R-Squared

Table of contents
  1. Coefficient of Determination $R^2$
    1. Explained variation
    2. Interpretation
  2. Adjusted $R^2$
    1. The issue with regular $R^2$
    2. Adjustment

Coefficient of Determination $R^2$

Coefficient of determination ($R^2$) is a statistical measure of how well the model captures the variation in the dependent variable.

So essentially, goodness of fit.

To understand $R^2$, we need to refer back to sum of squares.

Explained variation

In cases like linear regression with OLS, we have seen that the following decomposition is true:

\[SS_{tot} = SS_{exp} + SS_{res}\]

Since we want to know how much of the variation is explained by the model, we solve for the proportion of the explained variation among the total variation.

\[\frac{SS_{exp}}{SS_{tot}} = \frac{SS_{tot} - SS_{res}}{SS_{tot}} = 1 - \frac{SS_{res}}{SS_{tot}}\]

This is the definition of $R^2$.

$$ R^2 = 1 - \frac{SS_{res}}{SS_{tot}} $$

Interpretation

If the model captures all the variation in the dependent variable, the variation caused by error ($SS_{res}$) is zero, which would make $R^2$ equal to 1. This indicates that the model perfectly fits the data.

The baseline model, which is just the mean of the dependent variable, results in $R^2$ equal to 0.

Any model that performs worse than the baseline model will have a negative $R^2$.

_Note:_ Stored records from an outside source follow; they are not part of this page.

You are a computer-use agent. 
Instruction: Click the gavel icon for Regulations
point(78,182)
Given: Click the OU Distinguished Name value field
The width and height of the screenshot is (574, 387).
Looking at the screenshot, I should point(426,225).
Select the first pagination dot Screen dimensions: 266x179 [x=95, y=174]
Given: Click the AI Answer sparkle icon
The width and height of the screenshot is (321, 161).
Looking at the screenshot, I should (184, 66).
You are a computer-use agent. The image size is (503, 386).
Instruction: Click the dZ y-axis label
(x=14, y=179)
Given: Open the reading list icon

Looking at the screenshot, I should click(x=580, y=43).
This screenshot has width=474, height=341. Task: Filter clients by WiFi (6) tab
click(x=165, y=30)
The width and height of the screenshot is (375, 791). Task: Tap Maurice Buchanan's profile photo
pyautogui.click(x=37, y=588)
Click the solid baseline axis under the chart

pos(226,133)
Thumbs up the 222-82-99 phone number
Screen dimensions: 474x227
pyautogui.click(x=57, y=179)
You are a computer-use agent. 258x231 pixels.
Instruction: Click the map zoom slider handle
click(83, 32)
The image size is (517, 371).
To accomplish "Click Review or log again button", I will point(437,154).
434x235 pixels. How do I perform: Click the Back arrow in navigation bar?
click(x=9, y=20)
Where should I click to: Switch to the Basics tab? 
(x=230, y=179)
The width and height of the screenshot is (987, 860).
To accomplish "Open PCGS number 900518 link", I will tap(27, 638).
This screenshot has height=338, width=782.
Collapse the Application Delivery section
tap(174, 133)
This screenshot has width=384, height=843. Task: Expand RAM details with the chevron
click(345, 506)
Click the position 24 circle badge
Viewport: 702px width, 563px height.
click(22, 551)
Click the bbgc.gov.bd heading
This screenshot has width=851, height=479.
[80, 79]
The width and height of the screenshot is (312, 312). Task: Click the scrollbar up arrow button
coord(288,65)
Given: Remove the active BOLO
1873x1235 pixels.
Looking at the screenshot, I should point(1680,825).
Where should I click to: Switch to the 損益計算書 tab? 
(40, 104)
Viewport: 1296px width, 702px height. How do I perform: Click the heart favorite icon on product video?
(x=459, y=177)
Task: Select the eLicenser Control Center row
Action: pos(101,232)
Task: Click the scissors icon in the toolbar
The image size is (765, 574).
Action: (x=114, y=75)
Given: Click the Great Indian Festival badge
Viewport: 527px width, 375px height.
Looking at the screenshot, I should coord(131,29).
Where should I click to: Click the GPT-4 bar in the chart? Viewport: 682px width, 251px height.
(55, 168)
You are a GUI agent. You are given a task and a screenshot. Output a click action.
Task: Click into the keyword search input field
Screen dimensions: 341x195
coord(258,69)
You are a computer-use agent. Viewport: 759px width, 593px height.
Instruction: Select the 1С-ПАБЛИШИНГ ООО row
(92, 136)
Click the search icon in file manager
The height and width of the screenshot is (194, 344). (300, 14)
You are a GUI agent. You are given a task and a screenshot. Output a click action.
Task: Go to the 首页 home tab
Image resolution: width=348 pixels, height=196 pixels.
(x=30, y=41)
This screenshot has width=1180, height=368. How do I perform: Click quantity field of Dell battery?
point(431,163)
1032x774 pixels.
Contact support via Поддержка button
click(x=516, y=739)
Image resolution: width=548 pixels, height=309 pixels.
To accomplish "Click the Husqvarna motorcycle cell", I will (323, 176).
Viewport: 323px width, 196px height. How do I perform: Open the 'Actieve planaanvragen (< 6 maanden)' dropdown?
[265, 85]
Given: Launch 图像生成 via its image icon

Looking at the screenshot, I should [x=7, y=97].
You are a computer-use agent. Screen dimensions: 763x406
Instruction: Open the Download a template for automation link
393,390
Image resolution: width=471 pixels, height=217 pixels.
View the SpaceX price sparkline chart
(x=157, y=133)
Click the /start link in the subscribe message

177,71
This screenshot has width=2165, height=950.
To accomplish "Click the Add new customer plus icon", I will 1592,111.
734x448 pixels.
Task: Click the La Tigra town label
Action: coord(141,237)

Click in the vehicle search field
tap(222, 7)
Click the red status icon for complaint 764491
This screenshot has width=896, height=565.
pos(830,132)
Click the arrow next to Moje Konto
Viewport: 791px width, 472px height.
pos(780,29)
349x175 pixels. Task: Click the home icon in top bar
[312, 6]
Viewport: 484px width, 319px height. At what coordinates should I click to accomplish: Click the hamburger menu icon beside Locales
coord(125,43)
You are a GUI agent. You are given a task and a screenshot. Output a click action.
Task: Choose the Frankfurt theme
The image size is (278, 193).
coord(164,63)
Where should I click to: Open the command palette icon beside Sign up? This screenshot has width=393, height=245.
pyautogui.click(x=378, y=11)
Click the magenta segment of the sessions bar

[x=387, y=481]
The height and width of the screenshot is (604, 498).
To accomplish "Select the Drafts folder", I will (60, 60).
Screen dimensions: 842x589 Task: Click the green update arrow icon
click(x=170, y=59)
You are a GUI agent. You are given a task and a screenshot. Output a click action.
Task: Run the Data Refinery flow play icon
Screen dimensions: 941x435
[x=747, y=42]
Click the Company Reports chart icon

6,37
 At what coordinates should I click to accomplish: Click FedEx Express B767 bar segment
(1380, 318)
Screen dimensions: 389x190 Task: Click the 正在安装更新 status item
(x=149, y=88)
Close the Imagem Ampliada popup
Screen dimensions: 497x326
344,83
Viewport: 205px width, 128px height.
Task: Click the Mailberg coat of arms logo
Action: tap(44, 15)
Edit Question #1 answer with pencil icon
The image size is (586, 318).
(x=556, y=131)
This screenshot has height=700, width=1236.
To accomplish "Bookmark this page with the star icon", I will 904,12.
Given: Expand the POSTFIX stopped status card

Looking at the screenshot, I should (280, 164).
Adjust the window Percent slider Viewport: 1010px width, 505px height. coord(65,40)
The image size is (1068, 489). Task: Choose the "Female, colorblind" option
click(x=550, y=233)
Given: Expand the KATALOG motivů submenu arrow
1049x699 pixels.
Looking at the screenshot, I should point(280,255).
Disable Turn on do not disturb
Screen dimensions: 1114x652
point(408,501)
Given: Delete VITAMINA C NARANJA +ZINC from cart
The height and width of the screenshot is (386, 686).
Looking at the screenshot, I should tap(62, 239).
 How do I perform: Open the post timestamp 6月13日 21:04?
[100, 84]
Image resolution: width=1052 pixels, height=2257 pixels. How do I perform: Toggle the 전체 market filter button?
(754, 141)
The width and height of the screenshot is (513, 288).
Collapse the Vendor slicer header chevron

$$ \begin{gather*} R^2 = 1 \Rightarrow \text{perfect fit} \\ R^2 = 0 \Rightarrow \text{baseline model} \\ R^2 < 0 \Rightarrow \text{worse than baseline model} \end{gather*} $$

So generally, the higher the $R^2$ the better the model fits the data.

Anything below 0 means you should really reconsider your model or check if you have a mistake, because you’re doing worse than the bare minimum which is just always predicting the mean.

Just because a model has a high $R^2$ doesn’t mean it’s a good model.

$R^2$ is not a good measure for non-linear models, because the sum of squares decomposition doesn’t hold for them.


Adjusted $R^2$

The issue with regular $R^2$

When you add more predictors/features/independent variables to your model, $R^2$ will always increase.

This is because as your model gets more complex, the $SS_{tot}$ stays the same,

Remember $SS_{tot}$ has nothing to do with the model, but only the data.

but $SS_{res}$ can only decrease (to be more precise, it does not increase).

Intuition

Think of what it means to increase the complexity of the model.

You had just a rigid line to fit your model before, but now you’ve added some features in so that it’s more flexible to fit a more complex curve.

You should have been able to decrease your error squares, so $SS_{res}$ should have decreased.

This results in multiple issues:

  • $R^2$ is a positively biased estimator (always overshoots)
  • Bias towards complex models
  • Overfitting

Adjustment

To account for the bias, we penalize the $R^2$ by the number of predictors $k$ used in the model.

The penalty is defined as:

\[\frac{n - 1}{n - k - 1}\]

where $n$ is the sample size.

Notice that the penalty is 1 when $k = 0$, and it increases as $k$ increases.

Remembering that $R^2$ is defined as:

\[R^2 = 1 - \frac{SS_{res}}{SS_{tot}}\]

We can penalize $R^2$ by bumping up the subtracted term with the penalty:

\[\frac{SS_{res}}{SS_{tot}} \times \frac{n-1}{n-k-1}\]

Through substitution, we get the definition for adjusted $R^2$:

$$ R^2_{adj} = 1 - (1 - R^2) \cdot \frac{n-1}{n-k-1} $$